В это время зазвонил телефон. Робер спрашивал, как мои дела, все ли спокойно, не надо ли мне помочь – и так далее. Он задал мне много вопросов, слишком много. Я ответила, что все идет по плану (а что это значит – «по плану»? – спросила себя мысленно), и напомнила, что этот телефонный номер для него категорически закрыт. Он начал извиняться, лепетать нежные глупости, касательные наших обильных итальянских совокуплений; я бросила трубку...
Дверь в матрасную была полуоткрыта. Распахнув ее, я обомлела: по всем признакам было видно, что Хенк во время моего отсутствия ночевал именно здесь. На матрасе, вразброс, валялся набор одинокого мужчины: разметавшийся порножурнал, тюбик с возбуждающей мазью, полотенце, которым одинокий мужчина вытирал руку после эффективной мастурбации. Слипшееся от засох-шей спермы вафельное полотенце стояло колом и напоминало детский бумажный кораблик.
Я разделась донага и свободно раскинулась на матрасе. Почему-то именно здесь мне было невероятно удобно. Тело мое отдыхало. Я накинула на себя простыню. Освежив меня ветерком, она медленно и блаженно обволокла мои большие, грубоватые, привычно выносливые коричневые соски, набухающие на глазах от струйки воздуха, мои крупные прохладные груди, принесшие мне немало хлопот еще в школе, мои гладкие, очень глубокие («скульптурные», как говорил Хенк) надключичные впадины, нежную замшу моего распахнутого межножья, влажный шелк потайных ложбинок, – все это конгруэнтно и естественно соединилось в каждой своей части с грязноватой, местами рваной простыней Хенка.
...А затем и с самим Хенком, когда, уже в темноте, он зажал мне ладонью рот и мощно, без слов, вошел.
Ближе к рассвету я проснулась – от боли в горле и в глубине правого уха. Вдобавок меня лихорадило.

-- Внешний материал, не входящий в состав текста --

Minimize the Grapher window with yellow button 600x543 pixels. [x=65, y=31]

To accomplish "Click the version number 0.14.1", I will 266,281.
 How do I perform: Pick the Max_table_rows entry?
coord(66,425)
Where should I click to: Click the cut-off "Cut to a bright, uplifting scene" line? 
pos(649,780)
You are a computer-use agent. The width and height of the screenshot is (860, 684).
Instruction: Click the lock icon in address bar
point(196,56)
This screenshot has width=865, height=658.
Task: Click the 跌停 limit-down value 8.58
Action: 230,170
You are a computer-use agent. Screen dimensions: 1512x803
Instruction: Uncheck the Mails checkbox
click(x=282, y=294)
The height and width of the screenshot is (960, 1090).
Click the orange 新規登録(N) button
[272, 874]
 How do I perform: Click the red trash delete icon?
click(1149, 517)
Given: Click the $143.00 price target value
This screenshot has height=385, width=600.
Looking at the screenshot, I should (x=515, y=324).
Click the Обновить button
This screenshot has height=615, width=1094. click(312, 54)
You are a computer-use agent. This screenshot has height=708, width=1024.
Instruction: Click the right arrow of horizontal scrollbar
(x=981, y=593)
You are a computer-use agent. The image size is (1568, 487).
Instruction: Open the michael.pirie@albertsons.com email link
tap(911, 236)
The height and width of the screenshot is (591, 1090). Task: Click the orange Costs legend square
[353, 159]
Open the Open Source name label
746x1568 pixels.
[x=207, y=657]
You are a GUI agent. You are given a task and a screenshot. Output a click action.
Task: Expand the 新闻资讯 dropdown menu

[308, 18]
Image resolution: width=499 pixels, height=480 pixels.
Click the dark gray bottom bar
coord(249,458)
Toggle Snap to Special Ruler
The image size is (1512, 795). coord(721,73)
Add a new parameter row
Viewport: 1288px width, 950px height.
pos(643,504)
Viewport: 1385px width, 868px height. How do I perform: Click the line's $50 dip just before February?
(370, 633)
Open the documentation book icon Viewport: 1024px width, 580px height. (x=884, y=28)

Все летело к черту. Завтра, то есть уже сегодня, а именно: в восемь вечера, я должна была выступать в заведении «ARNBORG», закрытом клубе шведских бизнесменов, от чего зависела моя судьба – по крайней мере, на пару лет вперед. А еще позавчера я плавала и плескалась в холодном после дождей Lago di Como, хотя Робер, забавно подскакивая на берегу и чуть не плача, умолял меня этого не делать, а потом, в гостиничном номере, кутал во всевозможные пледы, поил коньяком – и все бы действительно обошлось, если бы не двухчасовой перелет, когда любые неполадки в носоглотке резко обостряются от перепадов давления... Кстати, Робер, предвидя и это, предложил возвращаться поездом, я уперлась... Мне позарез надо было скорей сюда... куда? На этот матрас?